Nevertheless, we wish to point out that this assumption of Huber model is to ensure the theoretical tractability of analysis (e.g., Proposition 1, Equation 2), which has not been explored previously in the sense that prior works have not considered a precise form of data distribution or characterization of data heterogeneity (elaborated in Appendix B.3 in lines 909-930). Additionally, we discuss the considerations of extending beyond the Huber model (lines 1110-1114) and the opportunities for future research.
The experiment for ranking data distributions lacks generalizability. The experiment in the article for ranking data distributions involves mixing two similar datasets, which fails to adequately represent the heterogeneity between datasets provided by different vendors, thus affecting the generalizability of the results.
In our main paper, the settings for the empirical results follow the Huber model, to verify our theoretical results and method that are based on the Huber model. We acknowledge that a single formalization of data heterogeneity cannot generalize to all settings (lines 58-60), so we have also performed experiments under non-Huber settings in Appendix D.3.3. To elaborate, we investigate two specific non-Huber settings for data heterogeneity: (1) with additive Gaussian noise and (2) class imbalance setting. For (1), the datasets are "perturbed" with additive Gaussian noise in the features. For (2), different data vendors are restricted to observe different supports of the full data distribution, which is a commonly adopted setting for data heterogeneity in distributed machine learning [68]. We also consider a continuous interpolation of (2). In these settings, our method continues to perform well, as shown in Tables 8,9 & 10 in Appendix D.3.3. Nevertheless, we acknowledge that these settings do not cover all cases of data heterogeneity in practice; extending the method and results to more settings is an important direction for future work.
Using data samples to represent data distribution can cause issues, such as dealing with malicious data vendors. In real-world scenarios, some vendors may provide data samples that do not accurately reflect their true data distribution. Some malicious vendors might even forge samples (for example, using some real data as samples while the rest of dataset is synthetic or useless data). The article does not take this into account.

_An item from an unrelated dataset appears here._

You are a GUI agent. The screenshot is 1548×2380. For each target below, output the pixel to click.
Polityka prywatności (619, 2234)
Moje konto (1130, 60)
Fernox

Indeed the consideration of incentivizing the data vendors to truthfully report their samples is of great practical importance, and it has difficulties especially in our setting which does not assume to have access to a ground truth reference distribution. Formally, the notion of incentive compatibility of a valuation metric can ensure that the vendors perform truthful reporting. In other words, it deters malicious vendors or discourages vendors from reporting forged samples. In our setting of data distribution valuation, if the valuation is accurate (e.g., with access to the ground truth reference distribution such as in Section 4.1), it can be shown to satisfy incentive compatibility; and if the valuation has a bounded error (e.g., without the ground truth reference distribution, but with some approximated reference distribution such as in Section 4.2), then the valuation can be said to satisfy an approximate (i.e., weaker) version of incentive compatibility. We make these precise in Appendix A.4.3 (lines 764-795), and provide preliminary empirical results in Appendix D.3.4. In our empirical investigation, the data vendor who mis-reports the samples receives a significantly lower value (Figures 6,7,8 & 9 in Appendix D.3.4). These results demonstrate that our proposed method can mitigate the issue of malicious data vendors to some extent. This discussion and the results are deferred to appendix due to page constraints and that these are not the primary focus of our work. We point out that our discussion and results are preliminary in this very important direction, which may require a separate and in-depth treatment, and hope that our preliminary results can serve as starting points for future research.
We wish to thank Reviewer Sj3P for the positive feedback and questions. We hope our response has clarified your questions and helped improve your opinion of our work.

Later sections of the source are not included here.